One consequence may well be an increasingly fraught battle between, on the one hand, commercial intellectual property (IP) rights, and, on the other, individual rights and the common good. With the notable exception of sites like Wikipedia society has so far struggled painfully and inconsistently with the challenges of effective content moderation – especially where values rather than empirical facts are concerned. Until now, and to pick just one example; Facebook’s secretive behaviour and cherry picked transparency metrics have wilfully kept both customers and regulators in the dark. The idea that we can mechanise or automate by outsourcing intrinsically value-laden problems to algorithms, however mimetic the surface results, is patently utopian. Continuing to withhold evidence of biases and harms from generative deepfakery using AI can only invite a steeper descent towards dystopia. And as generative AI combines with increasingly convincing deepfake technology to fool every human sense the fundamental question of transparency “who, or what is really in view here?” is going to take centre stage with increasing importance.  

A veracity FAQ

Veracity will take on increasing scope as well as importance. Soon not just the ‘facts’ of a matter but equally basic questions like “who (or what?) is saying this?”, “why is this being said?” and “what are the consequences (holistically) of saying this?” will become central to deciding “is this true?” We are now in a situation where truth and fiction can be opaquely intermixed by machines autonomously at a pace and a scale, but also at a quality, that will overwhelm any fact-checking of the kind we deploy now. Proving our identity - including the basic fact that we are human, and protecting ourselves not merely from susceptibly to fakes but being faked will become increasingly important and will therefore become central tasks of the next web.   

Clearly there is a role for government here; a need for clear regulation, strong inspection and enforcement mechanisms, and an effective precautionary principle that ensures new techniques and new machines are only let loose in ways that have proven demonstrably safe. There will a role too for (new?) trustworthy bodies and institutions as fact-checkers and as repositories of verified content. New institutions as well as new technologies like https://datatrusts.uk/ are a helpful early response. 

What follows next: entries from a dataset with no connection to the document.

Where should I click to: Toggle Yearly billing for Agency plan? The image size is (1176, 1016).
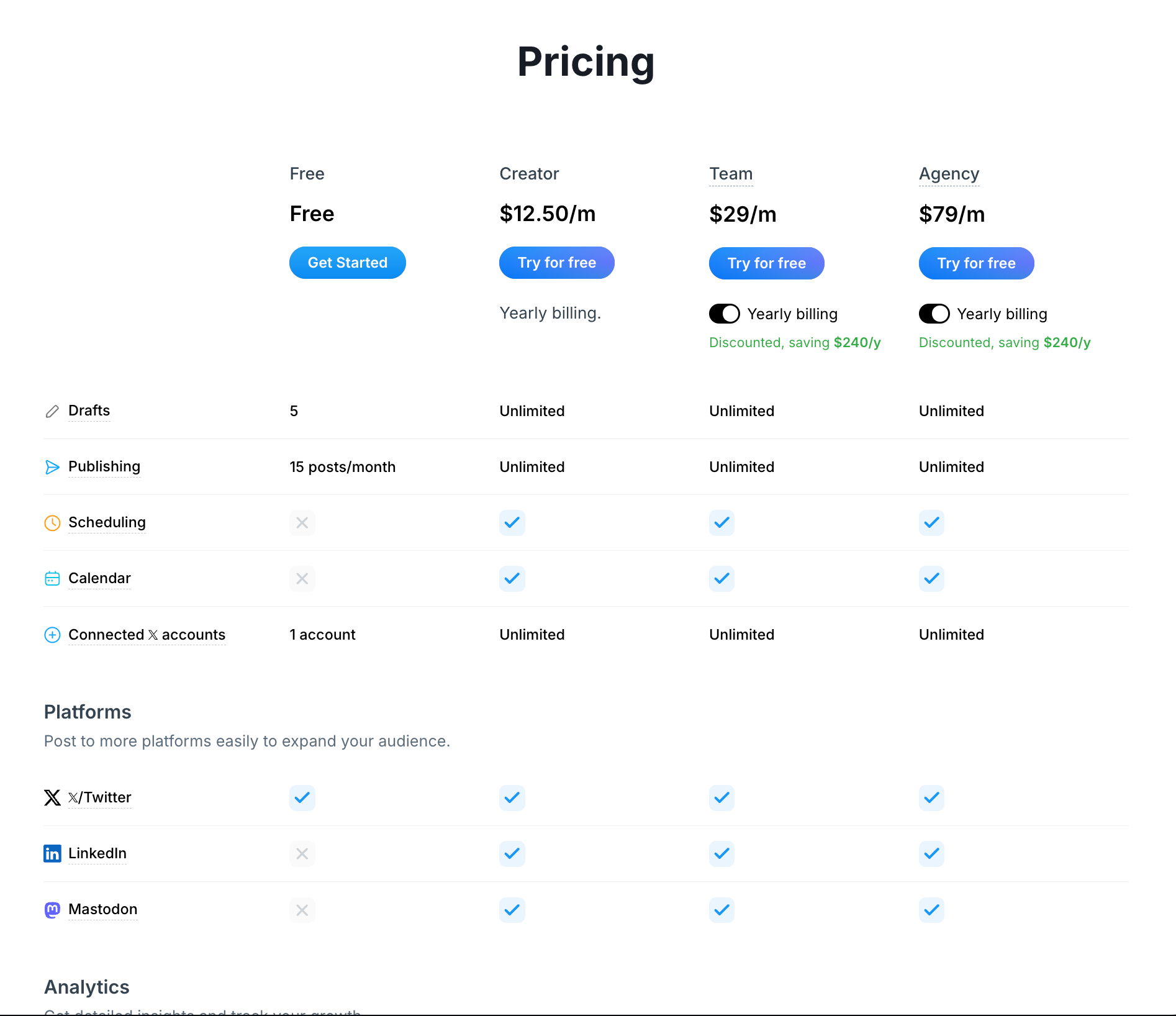[934, 314]
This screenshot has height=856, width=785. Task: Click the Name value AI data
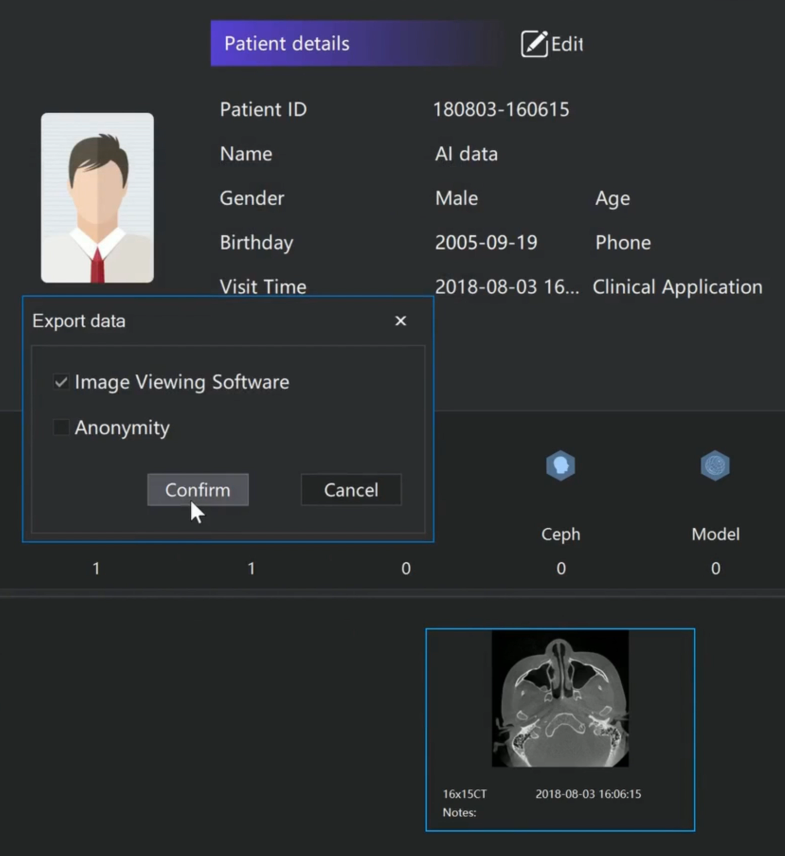click(466, 154)
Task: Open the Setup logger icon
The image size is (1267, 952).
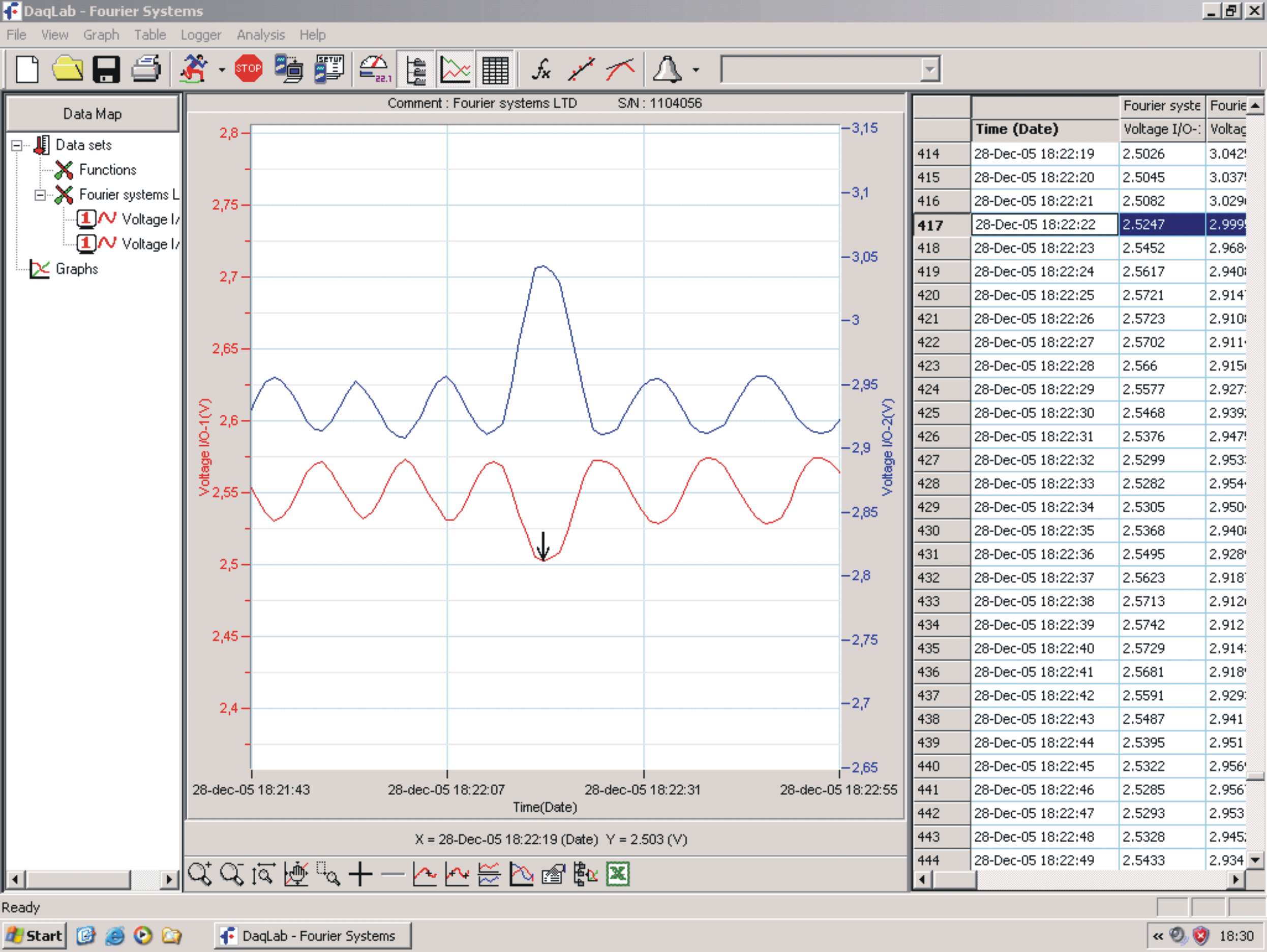Action: click(329, 69)
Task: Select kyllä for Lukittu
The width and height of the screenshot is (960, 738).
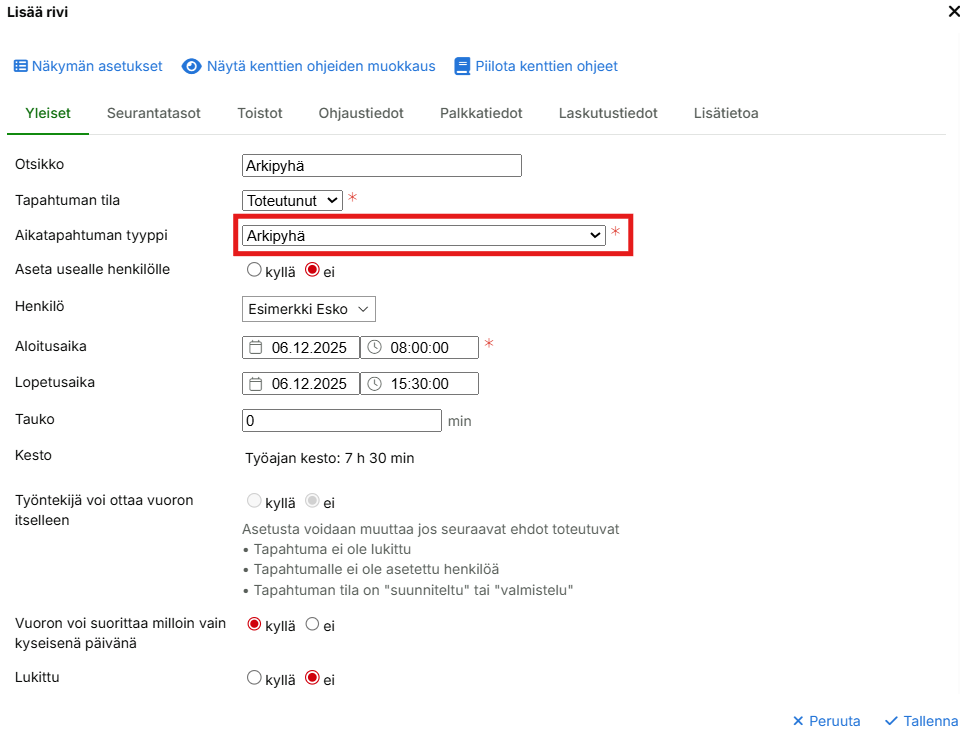Action: coord(254,678)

Lastly, new demands and new digital habits will be needed by each one of us. The ancients associated a healthy soul with good habits but we are still at a formative stage of learning – and teaching one another – even healthy digital etiquette, let alone the digital habits and behaviours to keep humans safe and able to thrive as fully rounded souls navigating a world created for us by powerfully mimetic but deceptively soulless machinery. 

It won’t be easy. As Forster and others perceptively show, the machinery of modern life invites our souls towards decadence. Self-control is not in vogue. But the ancients have long associated the good life with cultivating character; with generosity, moderation, and self-less-ness as the only route to becoming truly whole.